Before Laura’s health took a turn for the worse, Jacob had promised he’d cast her as the lead in the musical they worked on together. Of course, now that they’re broken up, he casts her as the understudy in the role based on her life (the character “Laurie”) — and that’s when things start to get REALLY interesting (the line below literally made me sit up in my chair).
“This piece as stated in the title is a love letter to women,” says Jacob during the first table read for the House of Good Women. “It’s an acknowledgment of the terrible burden society places on women and tribute to the strength and the courage that women use to overcome that oppression.”

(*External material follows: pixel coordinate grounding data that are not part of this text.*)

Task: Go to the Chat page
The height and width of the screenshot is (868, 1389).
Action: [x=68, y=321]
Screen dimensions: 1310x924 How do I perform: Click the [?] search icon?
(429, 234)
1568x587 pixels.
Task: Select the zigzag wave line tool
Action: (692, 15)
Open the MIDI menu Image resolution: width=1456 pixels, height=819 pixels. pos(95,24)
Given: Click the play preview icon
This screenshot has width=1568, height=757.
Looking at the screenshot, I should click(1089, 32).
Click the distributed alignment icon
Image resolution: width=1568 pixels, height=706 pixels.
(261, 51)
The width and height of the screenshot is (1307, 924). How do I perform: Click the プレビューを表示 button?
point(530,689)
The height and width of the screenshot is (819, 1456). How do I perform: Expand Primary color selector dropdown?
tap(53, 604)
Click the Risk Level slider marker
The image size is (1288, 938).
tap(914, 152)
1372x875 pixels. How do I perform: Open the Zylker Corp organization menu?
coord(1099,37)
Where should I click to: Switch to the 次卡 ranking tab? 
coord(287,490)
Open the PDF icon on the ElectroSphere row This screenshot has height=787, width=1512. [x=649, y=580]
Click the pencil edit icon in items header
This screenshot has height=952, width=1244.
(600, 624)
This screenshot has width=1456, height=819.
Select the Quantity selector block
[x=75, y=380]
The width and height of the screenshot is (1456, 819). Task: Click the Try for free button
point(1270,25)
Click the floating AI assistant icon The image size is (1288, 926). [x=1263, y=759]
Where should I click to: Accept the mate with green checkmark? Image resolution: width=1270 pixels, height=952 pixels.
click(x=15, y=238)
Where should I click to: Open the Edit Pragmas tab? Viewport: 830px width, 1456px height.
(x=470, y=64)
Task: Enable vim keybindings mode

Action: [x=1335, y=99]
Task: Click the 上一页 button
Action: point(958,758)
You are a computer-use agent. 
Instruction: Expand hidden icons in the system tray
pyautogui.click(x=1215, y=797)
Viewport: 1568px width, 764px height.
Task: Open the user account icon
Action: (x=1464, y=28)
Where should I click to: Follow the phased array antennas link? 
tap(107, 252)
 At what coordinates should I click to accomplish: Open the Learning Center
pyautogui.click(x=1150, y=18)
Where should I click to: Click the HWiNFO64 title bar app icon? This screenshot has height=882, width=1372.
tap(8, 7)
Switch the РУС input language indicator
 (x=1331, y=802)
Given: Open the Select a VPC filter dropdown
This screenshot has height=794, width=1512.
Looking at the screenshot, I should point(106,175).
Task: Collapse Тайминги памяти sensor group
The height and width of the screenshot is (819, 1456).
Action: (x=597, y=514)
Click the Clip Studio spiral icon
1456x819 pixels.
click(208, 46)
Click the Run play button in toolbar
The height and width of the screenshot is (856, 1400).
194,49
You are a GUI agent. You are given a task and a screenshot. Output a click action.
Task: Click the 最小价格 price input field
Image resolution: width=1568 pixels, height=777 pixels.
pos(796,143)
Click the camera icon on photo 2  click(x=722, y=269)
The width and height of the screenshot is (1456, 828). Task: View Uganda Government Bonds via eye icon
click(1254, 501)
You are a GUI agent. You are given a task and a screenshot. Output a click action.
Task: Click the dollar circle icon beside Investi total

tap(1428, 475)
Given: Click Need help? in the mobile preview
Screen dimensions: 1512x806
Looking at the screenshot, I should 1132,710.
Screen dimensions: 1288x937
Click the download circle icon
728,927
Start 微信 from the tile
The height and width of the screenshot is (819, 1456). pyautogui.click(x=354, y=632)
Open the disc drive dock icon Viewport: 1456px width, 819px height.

Please take note that the biggest cad of the film reads this line, and that it also just happens to hint at an underlying theme: female repression.
Laura accepts that her best friend Mazie (Kayla Foster) is too busy with karate to visit during her recovery. She performs in the ensemble and understudies for “her” role with a smile. She doesn’t hold it against Jacob that he abandoned her and may have found his next muse in lead actress Jackie (Meghann Fahy). It’s not until she gets with Monster that she starts to express herself and release the tension from having to be “on” all the time (and women will know what this means). In all of the above situations, if Laura were to lash out, she would be seen as dramatic (even some male critics reviewing this film have said she deserved to be dumped for being so “pouty”).
You may read reviews saying this is a revenge tale, but it’s not (as much as Promising Young Woman was a revenge tale). It’s more of a simmering rage romance of finding love in a hopeless place. (The original music by The Lazours helps tell the story, and if you listen closely, you’ll get the idea of where it’s going.)
Written and directed by Caroline Lindy, Your Monster opening titles say it’s “based on a true-ish story,” and if that’s the case, Lindy’s got more than monsters in the closet.
Your Monster is playing only in theaters starting October 25.